Decision Date30 January 1911
Citation134 S.W. 87,153 Mo.App. 519
PartiesJOHN A. BRIGHTWELL, Respondent, v. KANSAS CITY, Appellant
CourtKansas Court of Appeals

Appeal from Jackson Circuit Court.--Hon. James H. Slover, Judge.

Judgment reversed.

John G Park, A. F. Smith and I. D. Hook for appellant.

(1) The action should have been brought against the city treasurer a. For damages; b. By mandamus. State ex rel. v Green, 124 Mo.App. 80; 2 Abbott Municipal Corporations, 1613, 1614. State ex rel. v. Ashbrook, 154 Mo. 375; 3 Abbott, Municipal Corporations, 2472; Butler v. Moberly, 131 Mo.App. 172. (2) Kansas City is not liable. 2 Abbott, Municipal Corporations, 1098; Kansas City v. Ward, 134 Mo. 172; Willis v. Lambert, 168 U.S. 611; Shoemaker v. United States, 147 U.S. 282; Grading Co. v. Holden, 107 Mo. 305; Corrigan v. Kansas City, 211 Mo. 608; Young v. Railroad, 126 Mo.App. 69; 20 Am. and Eng. Ency. Law, 1195; 3 Abbott, Municipal Corporations, 2258. (3) The action is barred by the Statute of Limitations. Meyer v. Christopher, 176 Mo. 580; Ash & Gentry v. City of Independence, 103 Mo.App. 299. (4) The action should have been brought against the city treasurer for damages. Plaintiff's action is for damages for failure of the city treasurer to issue him certain certificates of purchase and it is not for money had and received by Kansas City.

B. D. Davis and L. A. Laughlin for respondent.

(1) No declarations of law were asked or given by the trial court. This court has decided that when an action at law has been tried by the court, without a jury, and no declarations of law are asked or given, the finding will not be reviewed by this court when there is any substantial evidence to support it. Corrigan v. Kansas City, 93 Mo.App. 173; Rice, Stix & Co. v. McClure, 74 Mo.App. 383; Life Ins. Co. v. Stone, 42 Mo.App. 383; Wood v. Land, 22 Mo.App. 425. (2) The first point made by defendant in its brief is that this action should have been brought against the city treasurer for damages. We take the position that when the property was knocked off to plaintiff, and he paid the purchase price, it then became the duty of the city to issue to plaintiff certificates of purchase. This was a mere ministerial duty, not requiring the exercise of the city's legislative power, and entirely separate from its duties as a governmental agency.

OPINION

JOHNSON, J.

This is an action to recover damages from the defendant city on the ground that it failed and refused to issue to plaintiff a certificate of purchase for land bought by him at a sale under a delinquent taxbill.

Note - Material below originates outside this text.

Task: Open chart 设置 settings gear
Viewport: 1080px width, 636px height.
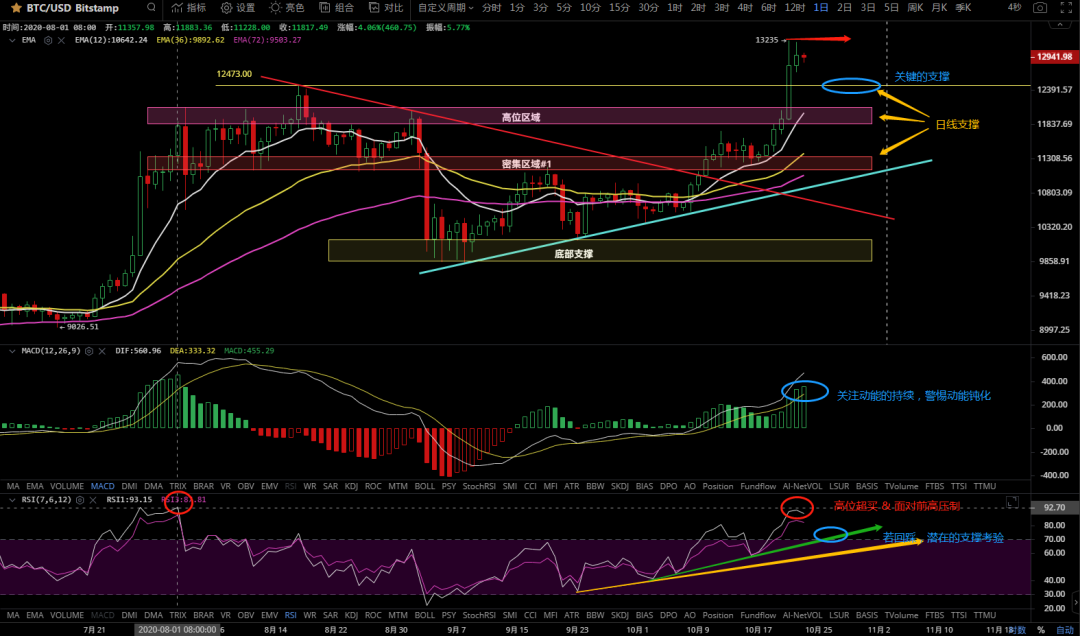Action: pyautogui.click(x=237, y=7)
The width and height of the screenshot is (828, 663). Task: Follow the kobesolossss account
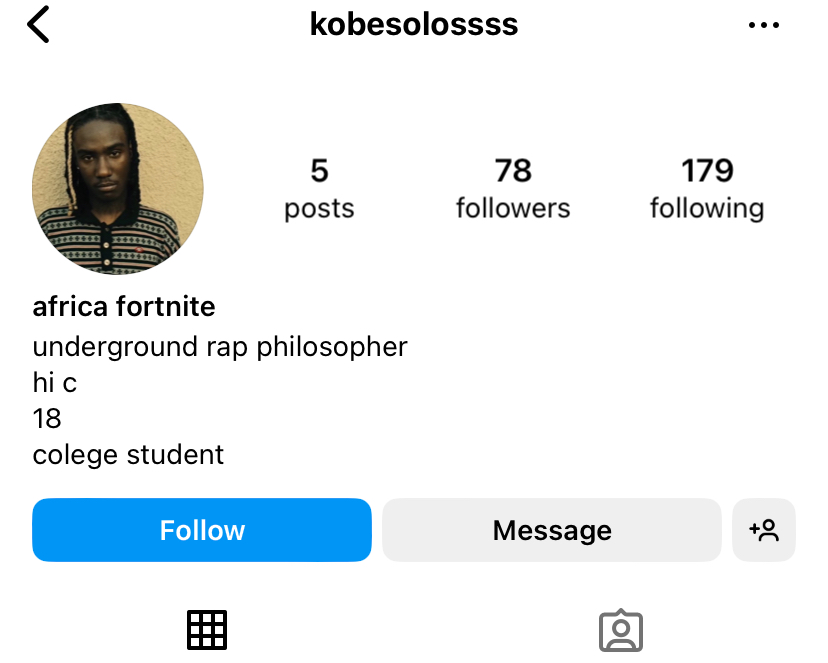coord(202,530)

In 1899 defendant levied a special assessment "upon all real estate, exclusive of improvements thereon, in the Westport Park District in Kansas City, Missouri, for the purpose of maintaining, adorning, constructing, repairing, and otherwise improving parks, parkways, boulevards and avenues located in Westport Park District," etc. A number of property owners in the district refused to pay the assessments and in November, 1899, the city sold the property of the delinquents and at this sale plaintiff purchased a lot for which he paid the city $ 32.29, and became entitled to a certificate of purchase.

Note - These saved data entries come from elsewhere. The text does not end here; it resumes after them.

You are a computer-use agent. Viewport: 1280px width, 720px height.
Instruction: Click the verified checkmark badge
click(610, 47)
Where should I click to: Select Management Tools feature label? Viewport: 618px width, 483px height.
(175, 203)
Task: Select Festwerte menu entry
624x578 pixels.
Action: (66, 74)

No certificate was issued and in December following, certain property owners in the district brought suit in the circuit court of Jackson county against the city, the city treasurer and the purchaser at the sale to cancel and set aside the assessment and the sales thereunder on the ground that the proceedings were in violation of the Consittution of the state, and obtained a temporary injunction restraining the city and its treasurer from issuing certificates to the respective purchasers. Plaintiff was one of the purchasers against whom the injunction was issued. The suit was not finally tried in the circuit court until 1905, when a trial resulted in a judgment for the defendants and the injunction dissolved. The property owners appealed to the Supreme Court and in 1908, that court affirmed the judgment holding the proceedings constitutional and the assessment valid. [Corrigan v. Kansas City, 211 Mo. 608, 111 S.W. 115.]

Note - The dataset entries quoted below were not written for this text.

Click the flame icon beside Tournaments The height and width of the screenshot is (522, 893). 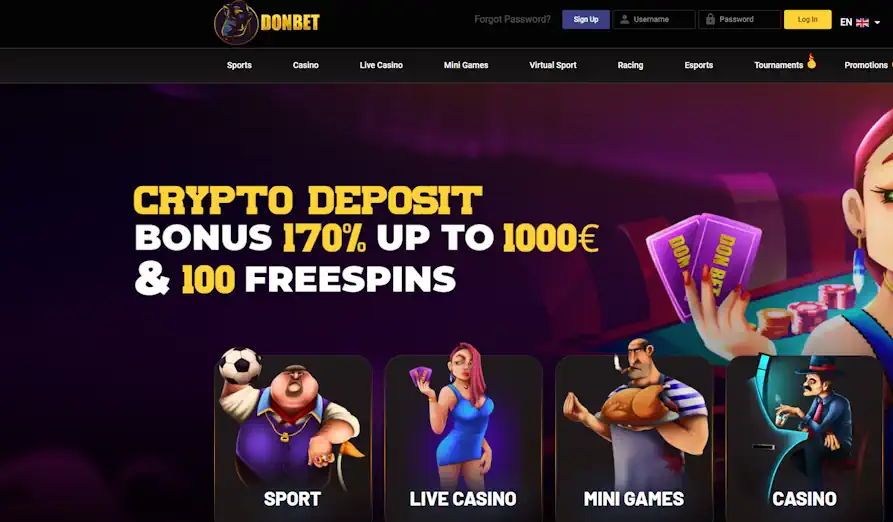tap(812, 61)
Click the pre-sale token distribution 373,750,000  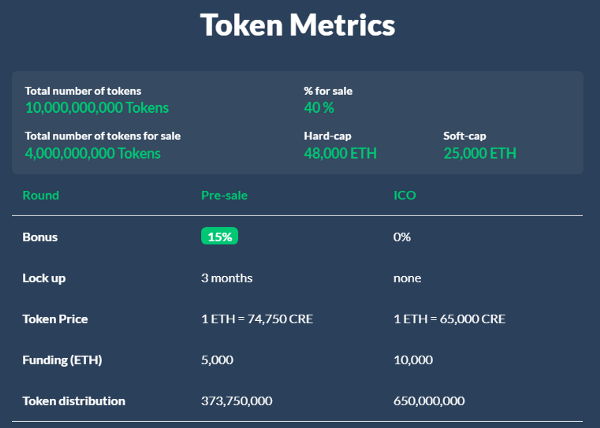tap(236, 401)
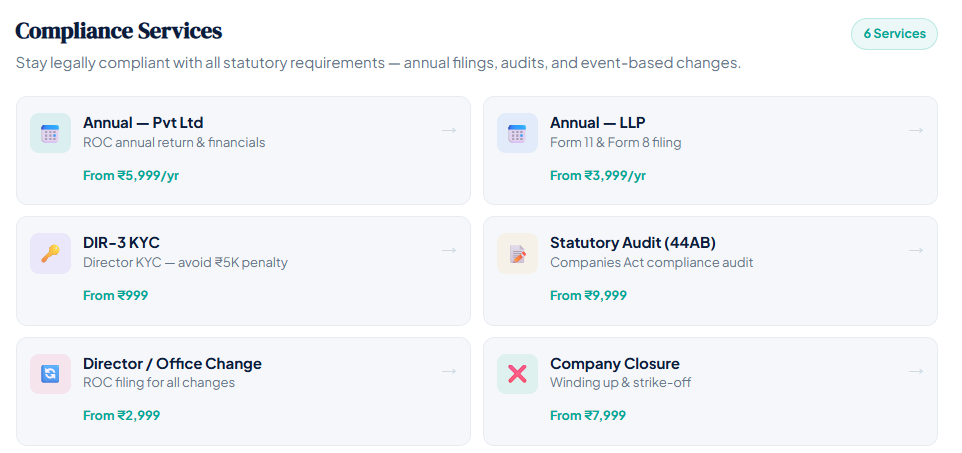The image size is (962, 453).
Task: Click the calendar icon for Annual Pvt Ltd
Action: tap(50, 133)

Plaintiff made repeated demands of the different city treasurers for a certificate of purchase but these were refused and in 1909, he instituted the present suit for damages against the city alone. A jury was waived and after hearing the evidence the court rendered judgment for plaintiff for $ 131. Defendant appealed.

As we view the case the decisive question at issue is whether the city should be held to respond in damages for the failure of its treasurer to perform the purely ministerial act of issuing a certificate to a purchaser at a sale of property under an assessment levied for the maintenance of parks and boulevards. And the answer to this question, in our opinion, depends on the answer to be given another question, viz.: In levying the assessment was the city acting in a governmental or a ministerial capacity? If it was acting in the former capacity it cannot be held liable for the torts of its officer in refusing to perform a ministerial act the law charges him with the duty of performing, but if the city acted in the latter capacity, it must be held responsible for such torts.

Pertinent statutory provisions are as follows:

"Sec. 6067. (Rev. Stat. 1899). Parks, how established.--Whenever any city desires to establish a park or pleasure grounds, the common council or mayor and board of aldermen of such city is hereby authorized and empowered to purchase or condemn lands in such city or within one mile thereof for that purpose, and shall by ordinance describe the metes and bounds of such lands to be purchased or condemned."

"Sec. 6075. Power to establish roads, etc. --Such board of park commissioners shall have power and authority to establish, open, pave and otherwise improve, in such manner and with such material as they may deem proper, within such park district, all such roads, boulevards and avenues as they may determine to be necessary or proper and useful to the inhabitants of such park district; and, for these purposes, shall have jurisdiction over and may take possession of such of the streets in such city as they may deem necessary to afford to the inhabitants of such city convenient means of access to such parks."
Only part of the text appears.